Hi.
Im currently intergrating elasticsearch in our java product, a CMS / Portal
solution. Until now, we have used a relational database and hibernate to
serve the index.
The main entity in our model is "content", and the datamodel is split into
3 index types; Metadata, customdata and extracted binary data. This is done
to ensure performance when updating metadata for large number of content,
e.g to be able to just update metadata.
The index is used for both text search and datasources, that is - queries
that fetches content to the web-portal. A web page in the portal typically
consists of several datasources, and will fire a couple of queries like:
{
"from" : 0,
"size" : 1,
"query" : {
"term" : {
"contenttype" : "banner"
}
},
"filter" : {
"bool" : {
"must" : {
"terms" : {
"contentlocations.menuitemkey_numeric" : [ "1954" ]
}
}
}
},
"sort" : [ {
"_score" : {
}
} ]
}
{
"from" : 0,
"size" : 3,
"query" : {
"term" : {
"contenttype" : "vignette"
}
},
"filter" : {
"bool" : {
"must" : {
"terms" : {
"contentlocations.menuitemkey_numeric" : [ "1954" ]
}
}
}
},
"sort" : [ {
"_score" : {
}
} ]
}
{
"from" : 0,
"size" : 10,
"query" : {
"term" : {
"contenttype" : "casestudy"
}
},
"filter" : {
"bool" : {
"must" : {
"terms" : {
"contentlocations.menuitemkey_numeric" : [ "1954" ]
}
}
}
},
"sort" : [ {
"_score" : {
}
} ]
}
{
"from" : 0,
"size" : 3,
"query" : {
"bool" : {
"must" : [ {
"range" : {
"data_end-date" : {
"from" : "2011-12-13t00:00:00.000+01:00",
"to" : null,
"include_lower" : true,
"include_upper" : true
}
}
}, {
"term" : {
"contenttype" : "event"
}
} ]
}
},
"filter" : {
"bool" : {
"must" : {
"terms" : {
"contentlocations.menuitemkey_numeric" : [ "1939" ]
}
}
}
},
"sort" : [ {
"orderby_data_start-date" : {
"order" : "asc"
}
}, {
"orderby_title" : {
"order" : "asc"
}
} ]
}
{
"from" : 0,
"size" : 10,
"query" : {
"match_all" : {
}
},
"filter" : {
"bool" : {
"must" : {
"terms" : {
"key_numeric" : [ "103636", "103623", "103630", "103975",
"103974", "105431", "105430", "105429", "105428", "105427" ]
}
}
}
},
"sort" : [ {
"_score" : {
}
} ]
}
What I can see so far, is that typical text queries gets a bit performance
boost by using elasticsearch compared to the old db/hibernate approach,
while portal queries like the above soon will seem slow compared to the
cached hibernate-queries.
I've not done any tuning whatsoever on the elasticsearch setup, just
integrated the engine, creates a local client with no specific settings
other than default. The index is also created with default values, and the
queries are created without any specific performance tuning.

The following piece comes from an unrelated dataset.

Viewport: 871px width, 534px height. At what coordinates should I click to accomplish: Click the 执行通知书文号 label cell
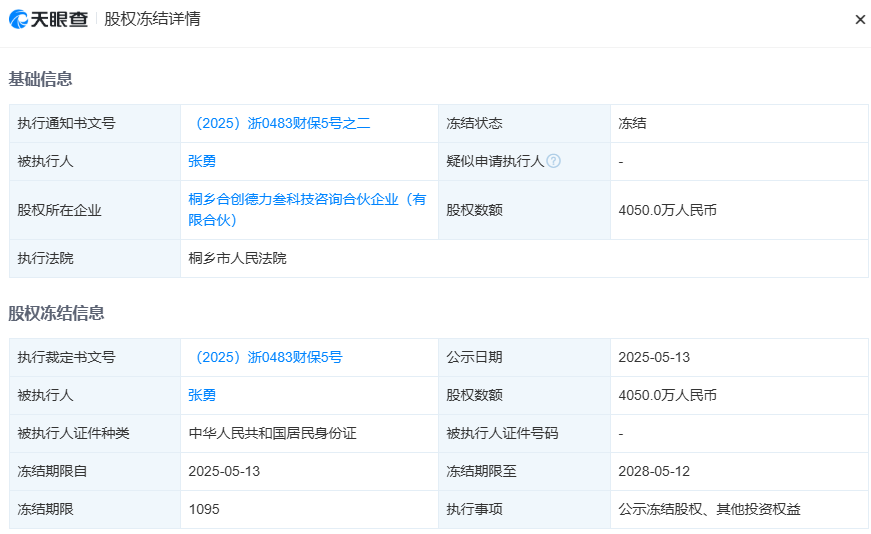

For a typically production environment, the number of stored contents will
be from 50.000 to maybe a couple of hundred thousands, and a busy website
may have maybe a million page request within the 8 busy-hours of a day.
What i would like to know, is where to start to ensure the best possible
performance gains; caching? data-structure? queries? node configuration?
What are the typical main areas to watch for bottlenecks and easy gain?
best regards
Runar Myklebust